Bright Club at the Stand, Edinburgh
I just completed my PhD at the University of St Andrews (view profile here) and will soon be starting a postdoc at the University of York. My research topic is gestural communication of wild bonobos, but at York I will be starting to work with Sulawesi crested macaques - EXCITING!!

Bonobos are closely related to chimpanzees, separated by ~0.8 million years of divergent evolution. Their social behaviour is somewhat different from that of chimpanzees, and I'm interested in how those behavioural differences translate into communicative differences. The Sulawesi crested macaques seem to share some similarities to the bonobo social structure, with multi-male multi-female groups, and a roughly egalitarian female hierarchy. I'm looking forward to learning more about them.

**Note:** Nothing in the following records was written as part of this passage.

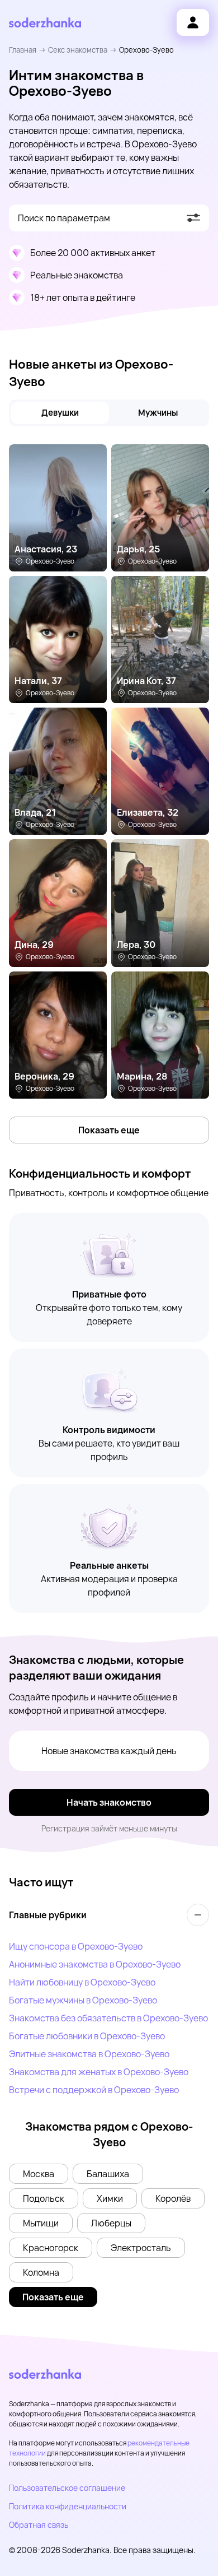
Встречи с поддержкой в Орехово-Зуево (94, 2090)
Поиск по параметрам (64, 218)
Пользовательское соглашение (67, 2487)
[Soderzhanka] (45, 22)
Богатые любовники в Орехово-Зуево (87, 2036)
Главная (22, 50)
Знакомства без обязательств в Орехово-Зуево (108, 2018)
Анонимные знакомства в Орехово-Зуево (95, 1964)
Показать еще (109, 1130)
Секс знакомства (77, 50)
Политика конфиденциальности (67, 2506)
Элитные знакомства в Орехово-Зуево (89, 2054)
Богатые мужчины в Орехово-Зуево (83, 2000)
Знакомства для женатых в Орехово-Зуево (98, 2072)
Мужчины (158, 413)
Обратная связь (38, 2524)
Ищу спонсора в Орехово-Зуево (76, 1946)
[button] (38, 2174)
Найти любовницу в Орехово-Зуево (82, 1982)
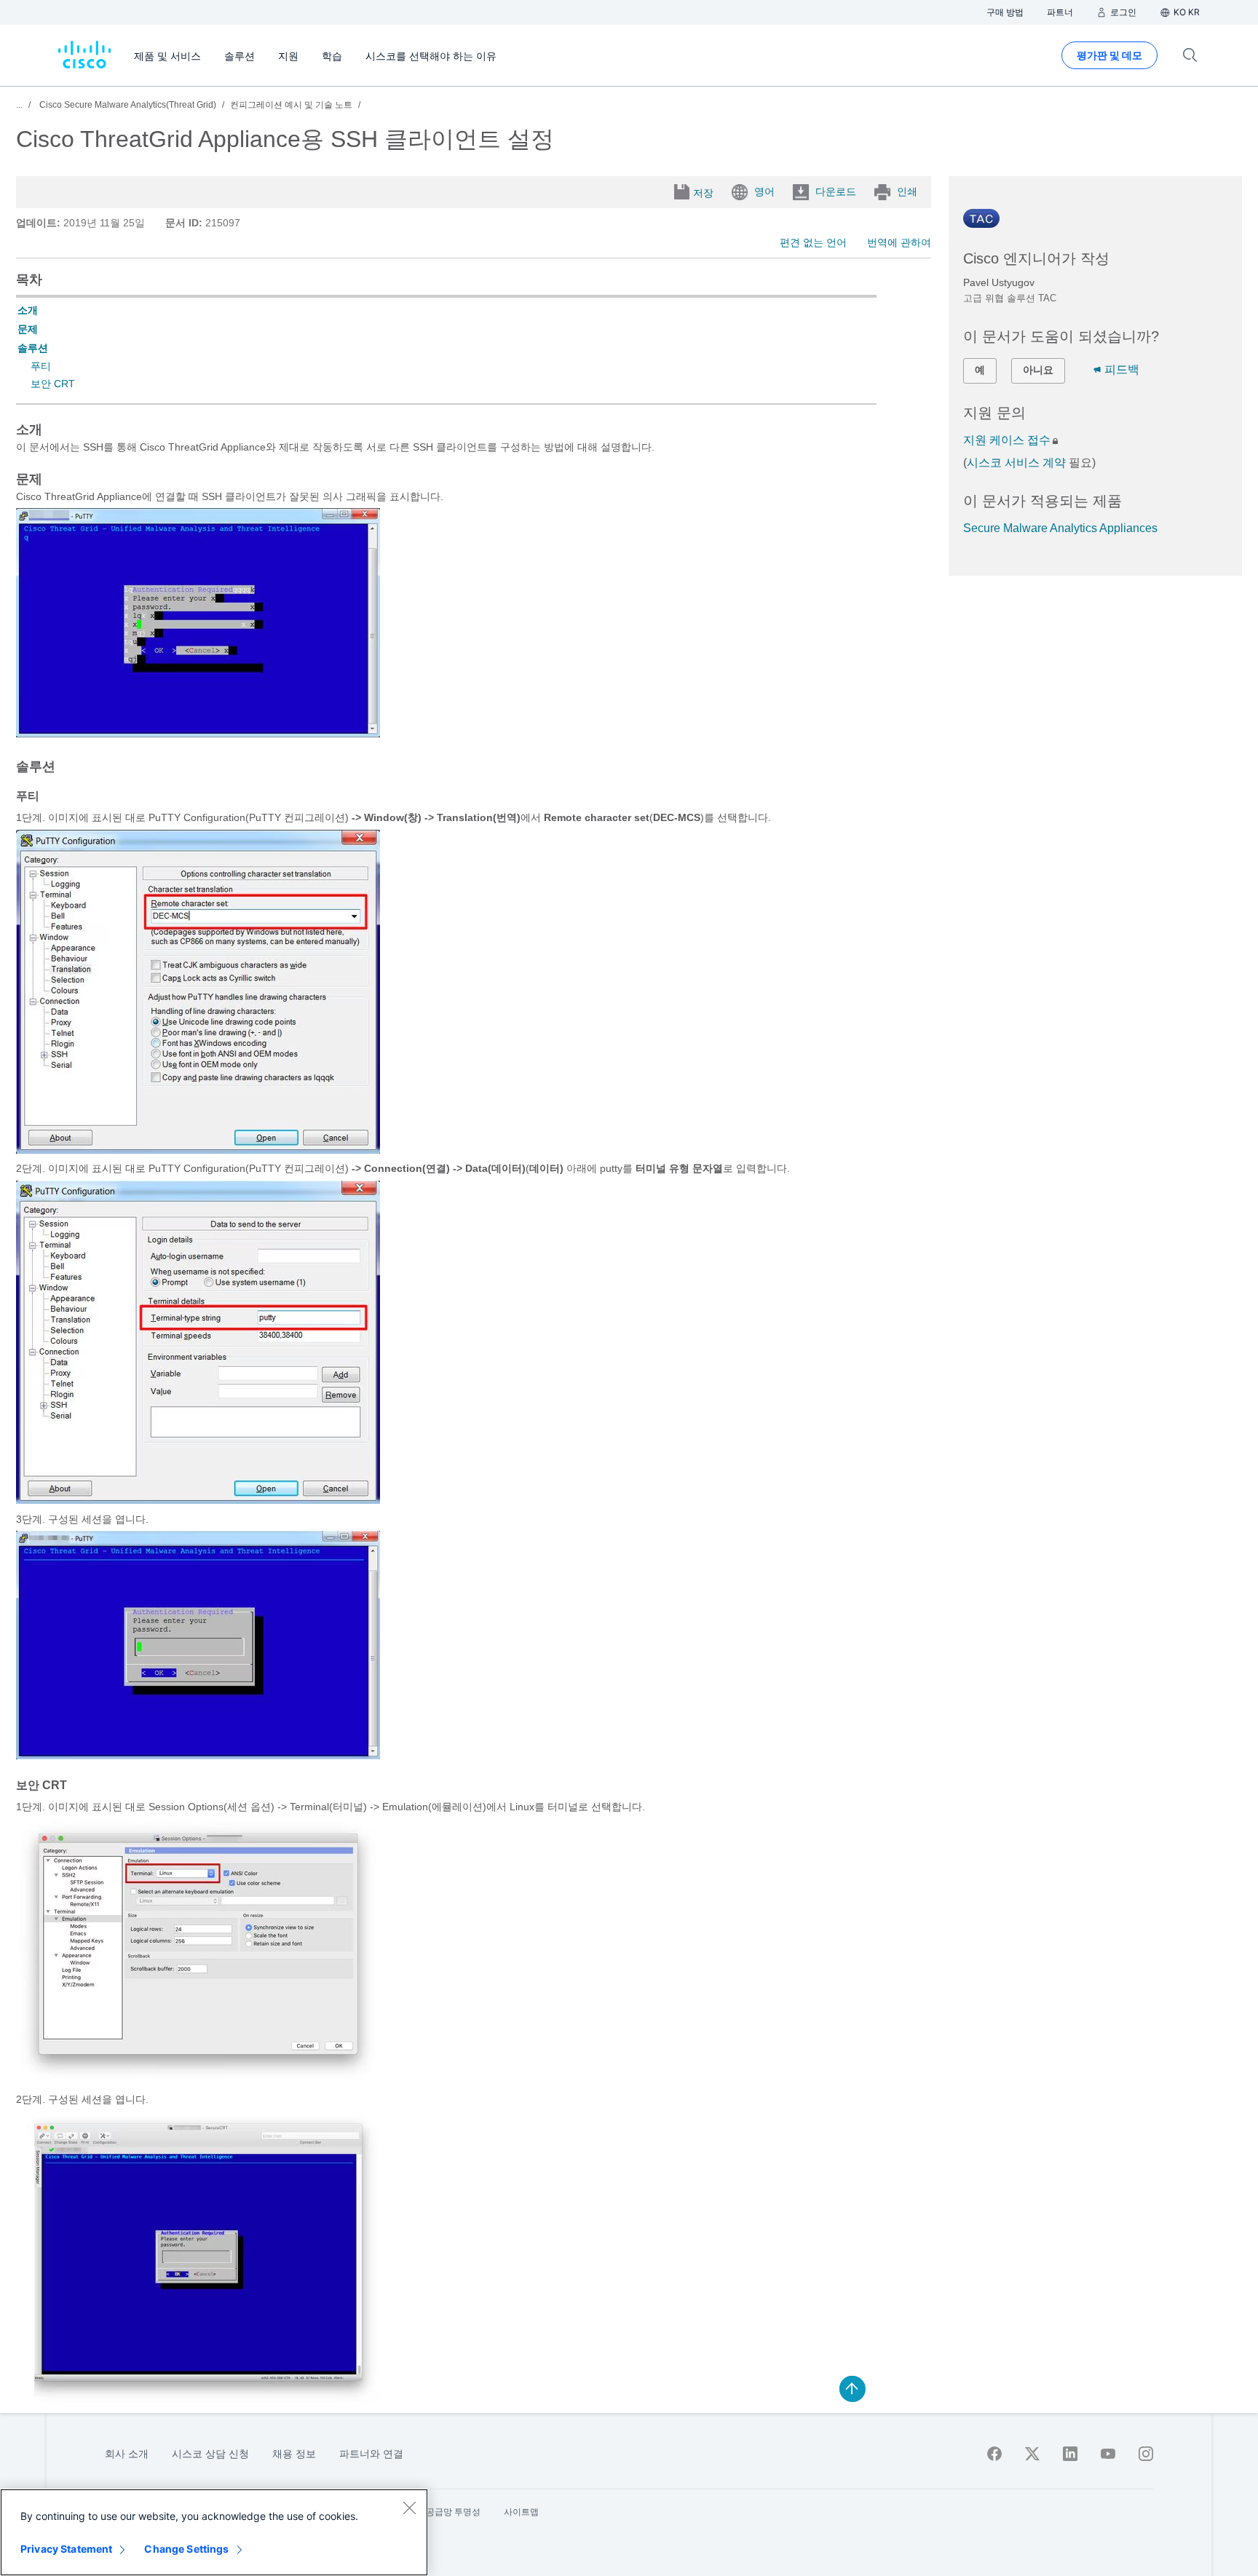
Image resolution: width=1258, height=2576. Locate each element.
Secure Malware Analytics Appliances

During my PhD, I conducted 2 x 6-month study seasons at Wamba fieldsite in DRCongo. My second field season was funded by the Wenner-Gren Foundation. I also conducted a short study at  Kalinzu, Uganda, to do some comparative work with chimpanzees. In Sulawesi, Indonesia, I'll be conducting fieldwork at Tangkoko.

Before beginning my PhD, I worked as a field assistant at Wamba for the Max Planck Institute. Before that, I studied at Quest University Canada, graduating in 2012 and receiving a distinction for my Keystone project (thesis) on my research at CaƱo Palma Biological Station in Costa Rica.